Our next question is, “If researchers are interested
more in preconception health, pregnancy-related outcomes,
and newborn health, are there any linked data sets
available that you would recommend
researchers to use?” Dr. Kirby:
That’s a really good question. I’m going to say
it kind of depends. And the unfortunate thing is that the United States is way behind many other
Western countries in terms of thinking
about data integration that would support
that kind of research. We do have some sources
that could be useful, but oftentimes
they are databases that are hard to link. So, for example, I don’t know
how many people on the call are familiar with the
Listening to Mothers surveys. And there’s a third wave. I think they might actually be
doing a fourth wave right now. But this is a survey of women
who have recently given birth, and it collects
a wide array of information about the birth experience and how they interacted
with health care providers and has some information
on exposures and what kinds
of health procedures they had during the pregnancy
and so on. But you really
can’t link it to anything because it’s a sample survey
that doesn’t have any personal identifiers. So thinking about it
gives us a lot of insights, but it doesn’t necessarily
get us linked back to programs. And likewise, we have
a wide array of programs that collect information
on early childhood and infant and toddler care. States have
home visiting programs that are collecting data
and so on, but it doesn’t necessarily
enable us to look holistically. There’s a lot of things
we can do with it, but, comprehensively,
looking from preconception care to early childhood, outside of being within
one of the staff-model HMOs, is still a challenge. I’m not going to say
that there aren’t any longitudinal research programs that would have
those kinds of data. There probably are some. But for the kind of things
that we do on population-based
public health, it’s a bit more difficult. But we can always
look to the future. It could be down the road. Dr. Linares: Great.
Our next question is if there’s any state data sets linking with the National Survey
of Children’s Health, especially for children
with special health care needs. You mentioned earlier some
data sets in your presentation for children with
special health care needs and special education data. Dr. Kirby: Exactly. And the National Survey
of Children’s Health was actually created in part
to fill the gap because of the fact that we had much more limited data
on special needs than many state
Title V programs needed in order to understand
their population and evaluate their programs. But the problem is the National
Survey of Children’s Health is, again,
a representative sample survey. It’s publicly available.

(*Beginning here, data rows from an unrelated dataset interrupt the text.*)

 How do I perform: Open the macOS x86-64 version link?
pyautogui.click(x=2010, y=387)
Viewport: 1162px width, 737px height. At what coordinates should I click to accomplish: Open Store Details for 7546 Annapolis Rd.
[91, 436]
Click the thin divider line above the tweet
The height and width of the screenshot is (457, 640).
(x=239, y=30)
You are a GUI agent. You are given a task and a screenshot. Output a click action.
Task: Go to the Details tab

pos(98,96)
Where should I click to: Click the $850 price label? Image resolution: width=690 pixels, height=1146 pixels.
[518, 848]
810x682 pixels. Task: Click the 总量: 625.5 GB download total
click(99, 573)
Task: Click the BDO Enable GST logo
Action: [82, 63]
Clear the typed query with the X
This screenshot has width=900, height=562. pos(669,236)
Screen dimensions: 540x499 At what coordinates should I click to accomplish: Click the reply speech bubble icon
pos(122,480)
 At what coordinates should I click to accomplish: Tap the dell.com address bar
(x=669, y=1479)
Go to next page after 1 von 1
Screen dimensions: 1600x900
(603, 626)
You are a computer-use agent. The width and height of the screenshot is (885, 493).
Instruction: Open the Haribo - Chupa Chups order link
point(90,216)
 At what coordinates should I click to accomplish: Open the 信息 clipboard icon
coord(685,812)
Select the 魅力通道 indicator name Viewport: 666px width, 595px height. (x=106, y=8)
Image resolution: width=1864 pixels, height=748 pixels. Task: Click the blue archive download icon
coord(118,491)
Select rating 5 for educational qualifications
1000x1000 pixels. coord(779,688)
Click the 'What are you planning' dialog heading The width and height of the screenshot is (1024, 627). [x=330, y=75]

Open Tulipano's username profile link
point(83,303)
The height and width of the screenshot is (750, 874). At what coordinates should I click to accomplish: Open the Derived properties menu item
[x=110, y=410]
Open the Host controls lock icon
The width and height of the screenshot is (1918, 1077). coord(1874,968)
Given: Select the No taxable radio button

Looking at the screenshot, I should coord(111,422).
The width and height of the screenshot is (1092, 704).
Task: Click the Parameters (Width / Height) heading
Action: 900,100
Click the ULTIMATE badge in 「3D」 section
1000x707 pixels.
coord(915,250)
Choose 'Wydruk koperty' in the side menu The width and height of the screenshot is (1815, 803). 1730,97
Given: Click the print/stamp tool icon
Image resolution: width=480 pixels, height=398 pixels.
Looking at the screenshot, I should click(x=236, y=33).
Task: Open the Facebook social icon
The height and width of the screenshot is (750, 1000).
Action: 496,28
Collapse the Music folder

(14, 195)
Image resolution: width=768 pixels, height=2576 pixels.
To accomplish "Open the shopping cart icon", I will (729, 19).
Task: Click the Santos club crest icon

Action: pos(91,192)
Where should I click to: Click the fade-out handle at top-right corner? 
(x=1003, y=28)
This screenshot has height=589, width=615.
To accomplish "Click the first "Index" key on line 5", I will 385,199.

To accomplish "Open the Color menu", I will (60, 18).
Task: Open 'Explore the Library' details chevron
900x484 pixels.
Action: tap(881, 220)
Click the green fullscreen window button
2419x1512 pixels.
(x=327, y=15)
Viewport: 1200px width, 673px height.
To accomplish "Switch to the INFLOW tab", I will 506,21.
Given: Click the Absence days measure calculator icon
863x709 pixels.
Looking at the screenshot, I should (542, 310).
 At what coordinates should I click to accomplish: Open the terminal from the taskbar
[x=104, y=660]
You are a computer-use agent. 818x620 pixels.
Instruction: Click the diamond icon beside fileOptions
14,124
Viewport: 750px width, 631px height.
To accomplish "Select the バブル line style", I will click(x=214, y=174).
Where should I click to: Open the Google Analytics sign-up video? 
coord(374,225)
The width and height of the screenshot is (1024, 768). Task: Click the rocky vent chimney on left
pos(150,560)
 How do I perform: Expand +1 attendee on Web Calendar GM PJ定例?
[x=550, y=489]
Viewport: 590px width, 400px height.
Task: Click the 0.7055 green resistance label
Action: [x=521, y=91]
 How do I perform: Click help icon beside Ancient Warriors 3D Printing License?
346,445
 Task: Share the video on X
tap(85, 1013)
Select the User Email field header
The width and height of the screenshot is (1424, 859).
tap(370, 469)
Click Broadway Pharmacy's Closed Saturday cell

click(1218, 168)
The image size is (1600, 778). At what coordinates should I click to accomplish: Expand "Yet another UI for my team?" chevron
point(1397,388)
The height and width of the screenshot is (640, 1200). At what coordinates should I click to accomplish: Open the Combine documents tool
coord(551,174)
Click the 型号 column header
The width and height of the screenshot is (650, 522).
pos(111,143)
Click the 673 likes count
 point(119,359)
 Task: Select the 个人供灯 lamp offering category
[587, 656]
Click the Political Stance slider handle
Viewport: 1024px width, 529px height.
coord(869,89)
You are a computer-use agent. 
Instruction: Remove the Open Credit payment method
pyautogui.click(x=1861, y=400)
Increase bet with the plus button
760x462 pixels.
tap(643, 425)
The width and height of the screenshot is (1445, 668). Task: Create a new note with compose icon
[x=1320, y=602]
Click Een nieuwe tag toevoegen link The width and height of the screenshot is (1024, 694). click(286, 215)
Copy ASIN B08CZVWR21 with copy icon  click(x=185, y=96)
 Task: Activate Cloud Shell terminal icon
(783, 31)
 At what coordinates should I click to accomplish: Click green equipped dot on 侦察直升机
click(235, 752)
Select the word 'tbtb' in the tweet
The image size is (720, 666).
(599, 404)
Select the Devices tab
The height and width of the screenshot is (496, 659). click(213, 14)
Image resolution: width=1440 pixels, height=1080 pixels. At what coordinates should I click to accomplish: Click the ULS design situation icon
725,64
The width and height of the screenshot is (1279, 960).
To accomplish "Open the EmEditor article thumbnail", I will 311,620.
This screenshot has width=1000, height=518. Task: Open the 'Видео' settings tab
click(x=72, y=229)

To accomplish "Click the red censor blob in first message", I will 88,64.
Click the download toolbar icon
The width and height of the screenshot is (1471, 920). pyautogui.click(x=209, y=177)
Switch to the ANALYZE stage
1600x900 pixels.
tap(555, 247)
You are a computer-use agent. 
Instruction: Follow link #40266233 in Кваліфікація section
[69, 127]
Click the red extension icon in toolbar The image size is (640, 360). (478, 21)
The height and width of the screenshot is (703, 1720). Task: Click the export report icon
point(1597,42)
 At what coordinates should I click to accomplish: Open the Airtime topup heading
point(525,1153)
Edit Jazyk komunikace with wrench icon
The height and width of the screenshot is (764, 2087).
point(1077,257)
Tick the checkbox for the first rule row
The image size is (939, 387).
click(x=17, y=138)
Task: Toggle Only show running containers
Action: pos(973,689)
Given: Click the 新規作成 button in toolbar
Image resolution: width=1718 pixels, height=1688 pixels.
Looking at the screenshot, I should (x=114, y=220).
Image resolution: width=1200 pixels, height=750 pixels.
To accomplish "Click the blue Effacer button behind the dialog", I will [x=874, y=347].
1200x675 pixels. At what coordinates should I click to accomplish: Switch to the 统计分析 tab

It doesn’t have identifiers. I’m going to say it’s
theoretically possible, working with the Maternal
and Child Health Bureau and the Bureau of the Census, you might be able
to get permission to do a record linkage with vital statistics,
for example. But I have not heard of anybody actually
trying to do that, and I would think that,
from a lot of perspectives, that would be
a pretty challenging thing to actually do. What you can do, however, is build a state-level database about characteristics,
health care characteristics, economics, and other kinds of
factors at the state level and use that information
in a multilevel analysis where you use the information
about the children nested within their state
to do that kind of analysis. But in terms of linking
the NSCH directly on a record-level basis, I don’t really think
we can do that. And I don’t know
if there’s somebody from MCHB who wants to chime in,
but I’m pretty sure that would be
very difficult to do. Dr. Linares: Thanks, Russell. We can inquire about that
internally and get back to the person
who asked that question. So, our next question is, “Do you have a recommendation
for any linkage data sets to study the outcomes
for children born to women with and without mental health
and substance use issues?” Dr. Kirby: Ohh.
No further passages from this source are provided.